I know all three are now demonized, but all were radical liberals WHO ACTUALLY TRIED TO REFORM THIS COUNTRY and for they efforts were the most attacked Americans of their time.

Thadeus Stevens, radical Republican, leader of the House team on the impeachment of President Andrew Johnson. Father of the 14th Amendment. While not the author of Pennsylvania Public Schools, was the critical person to make sure Public Schools were preserved in Pennsylvania (And that was in the 1840s). Anti-Slavery advocate, When his iron Mill was destroyed during the CiviL War his first thought was NOT the lost of the Mill, but what would happen to his workers now that he had no employment for them (And found employment for his workers). Founder of the Freeman's Bureau on the ground you could not just Free the slaves and do nothing else, you have to help them become full active citizen of the US. Lived with an Afro-American "Housekeeper" and refused to deny she was his wife.

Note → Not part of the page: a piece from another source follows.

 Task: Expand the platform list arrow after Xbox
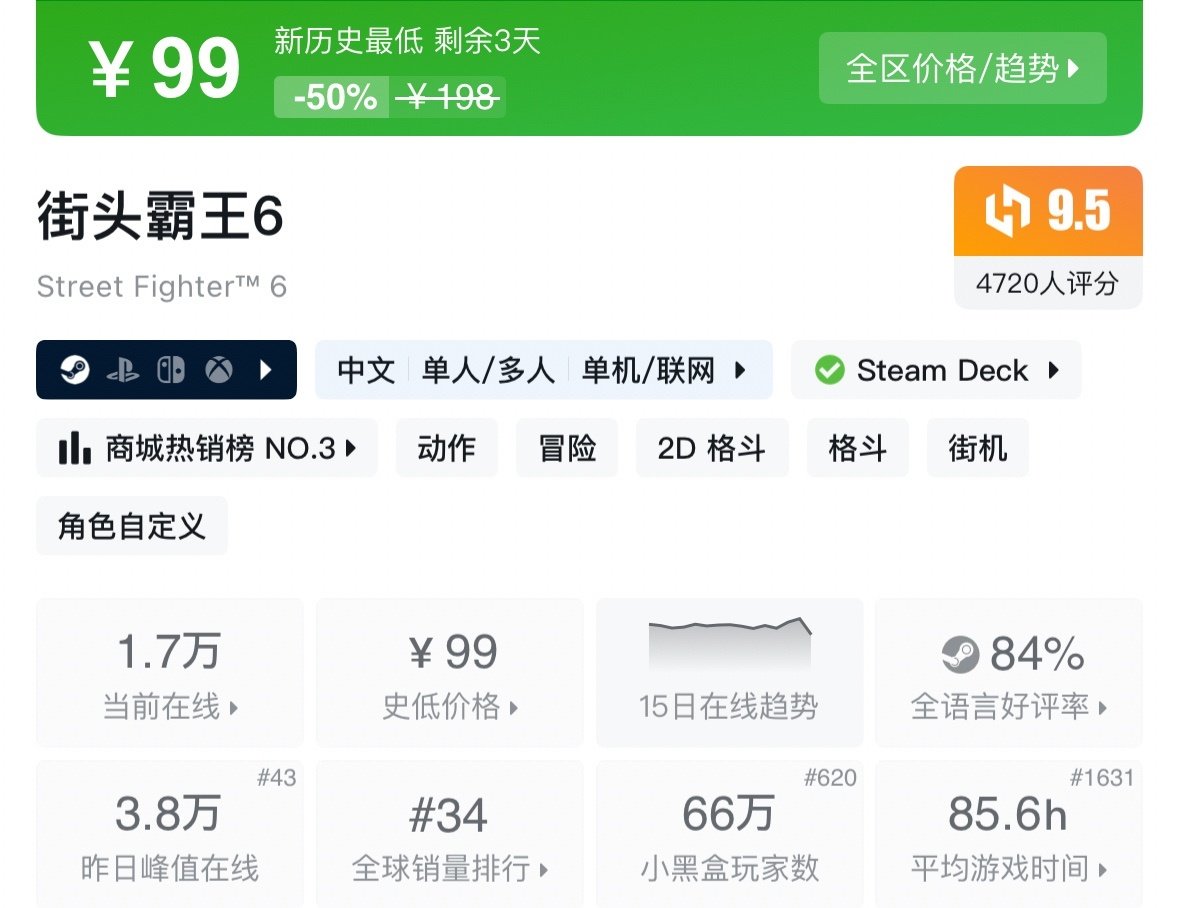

http://www3.gettysburg.edu/~rhetrick/stevens.htm
http://en.wikipedia.org/wiki/Thaddeus_Stevens


William Jennings Bryan is today mostly remembered for the Scopes Monkey Trial (Where his legal argument was that the tax payers had the right to determined what is being taught in Tax payer supported Schools and if the majority of tax payers OPPOSE something being taught they can FORBID that from being taught). This brought together Bryan's basic belief that the Theory of Evolution was leading to a dog eat dog world which he had opposed all of his life.

"Legacy Bryan's contributions to American political and social history far exceed most presidents. For example, Bryan is credited with early championing of the following: (1) graduated income tax (16th Amendment), (2) direct election of U.S. senators (17th Amendment), (3) women's suffrage (19th Amendment), (4) workmen's compensation, (5) minimum wage, (6) eight-hour workday, (7) Federal Trade Commission, (8) Federal Farm Loan Act, (9) government regulation of telephone/telegraph and food safety, (10) Department of Health, (11) Department of Labor, and (12) Department of Education.

Many of Bryan's efforts in 1900 focused on campaign finance reform and curbing abuses of business trusts and monopolies....Bryan played a important role helping President Teddy Roosevelt rein in business abuses and corruption.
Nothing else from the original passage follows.